The Key to Data-Driven Transportation: The National Transit Database

Data and technology are the future, and the National Transit Database is the key.

Deep inside the labyrinths of the Department of Transportation complex in southeast DC, there is an office with four mild-mannered folks sipping on their coffees. These are the people responsible for collecting data on the operations and public usage of every public transit agency in the nation.


This data collection is called the National Transit Database (NTD) and holds the potential to help us understand what our transit investment dollars buy for us today, and where we should invest future dollars.


Congress established the NTD 40 years ago to collect information about all of the nation’s transit systems and to distribute funding to all of them. Now we have over 2800 transit systems across the nation who report their data to NTD to be eligible for over $6 billion in federal funding annually.



NTD covers everything from how much transit authorities spend, to where they get their funds, the condition of their buses and trains, how safe their vehicles are, and how much service they provide. With this data:

  • Congress can inform public transportation investment decisions.
  • Public transportation providers and planners can understand how their systems work, track their progress over time, and adopt best practices from their peers.
  • Cities can improve transportation access to schools, jobs, and healthcare to strengthen local economies.
  • Bus and train manufacturers can improve their vehicles.
  • The private sector can identify new investment opportunities for commercial and residential developments that leverage growing transit networks.



Both the legislative and executive branches want efficient, performance-based, and data-driven transportation policy to get the most out of every dollar spent, but progress on the development of an intuitive, efficient, and accurate reporting system has been very slow. The rollout highlighted the numerous obstacles government faces with legacy systems that often preclude its ability to create and use new technologies, such as few contracting firm options and security requirements. These structural and procedural obstacles are only exacerbated by the arcane nature of transit data collection and database architecture.

Starting back when recipients had to fax in their reports and slowly progressing to the point when recipients mailed their reports on floppy disks, the evolution of technology became both a saving grace and a massive obstacle for the NTD. The amount of time and labor sunk into old systems holds the entire process back from advancing into new technologies and getting better results out of our existing transit systems.

Where technology was the problem in the past, we see potential for it to be the answer in the near future. Today, NTD reporting is completed through a web-based reporting interface — a definite sign of progress. But still not enough to provide the 2,837 transit systems with the right tools to make daily improvements to their systems, safety and investment value.

While technology changes are slow, local leaders are hard at work to collect better data and expand the amount of information they collect for the federal database.

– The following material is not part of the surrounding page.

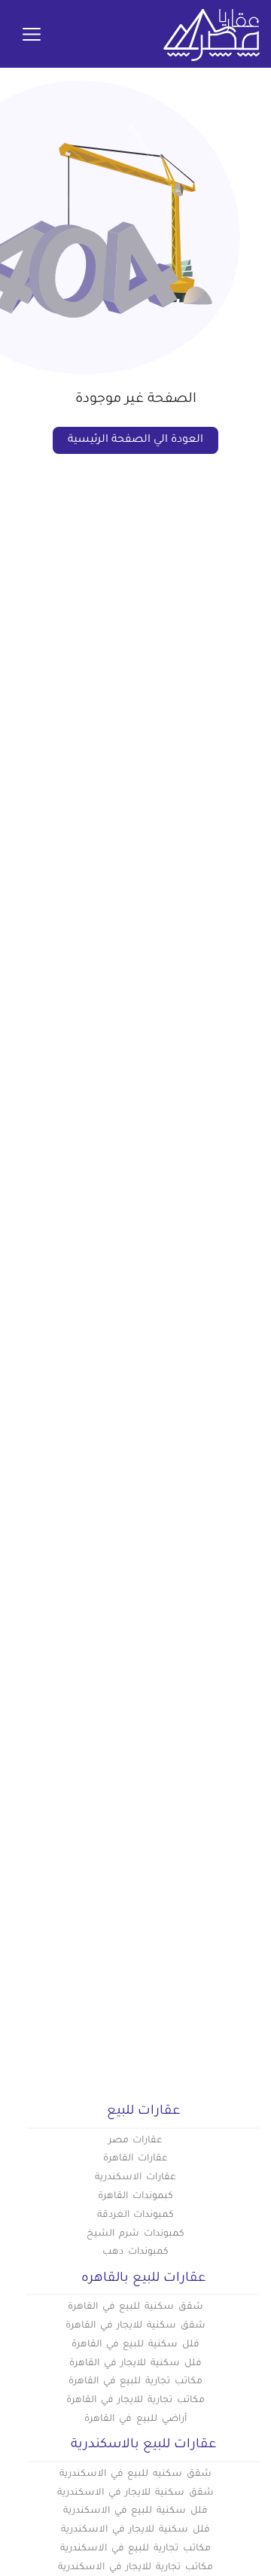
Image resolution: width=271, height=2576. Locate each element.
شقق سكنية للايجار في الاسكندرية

CEOs of transit systems across the country are aggressively embracing sensor technologies to collect more accurate data. For instance, the immense amount of data that comes from installing Automatic Passenger Counters and GPS systems present a wealth of information for the NTD. Sensor technologies are now in vogue as small cities refine their methodologies to qualify for more Small Transit Intensive Cities funding.

Fueled by a strong Congressional mandate, former FTA Administrator Peter Rogoff led a valiant effort to add safety and asset condition reporting requirements to the database in MAP-21 legislation. When fully operational, these new requirements will provide a clear picture of the performance and condition of our nation’s transit assets. This data will help make vehicles last longer, prevent accidents, and inform short and long term vehicle investments.

As we collect more data with more hardware, the sheer size of the database continues to grow. Last year, large city public transit systems reported over 1.4 million data points to NTD. With so much data coming in, it’s time to “put down the glossy brochures, roll up our sleeves, and target our resources on repairing the system we have,” as Peter Rogoff put it.



There is room for improvement. The key to an effective national database system that allows our transit systems to be efficient and cost effective is to focus on the opportunity presented by new technology and online information sharing. And the federal government is moving in this direction.

Back in September, the Office of Inspector General issued a report on the NTD. In response, FTA’s Acting Administrator Therese McMillan made several commitments to continue improving the NTD, from algorithms that find data inaccuracies to dedicated processes for analyzing the specific data points (out of those 1.4 million) used in federal grant calculations.

In an ideal world, anyone should be able to make use of the wealth of information and insight contained within the NTD to help improve America’s transit systems. Here’s a simple example showing federal assistance for capital and operating expenses over the last 10 years.


The information paints a striking picture. The federal government increased its investment in capital and operating assistance, but because of how far behind operating assistance started, the gap is only growing. The jump in operating assistance in 2010 and 2012 came from $750 million in dedicated operations funding from the 2009 American Recovery and Reinvestment Act (ARRA), as well as some of ARRA’s discretionary grants. Overall, the data tells us that investments to repair and maintain our tracks, trains, buses, and escalators take a backseat to expanding our transit systems.

This is the NTD at its most basic level. As state and local governments collect more and better data, the federal government needs to make more progress on a robust federal database that is actionable. With the roll-out of NTD 2.0, slated for December 15, FTA is hoping to overcome the challenges and enable stakeholders to fully leverage the NTD.

Data and technology are the future, and the National Transit Database is the key.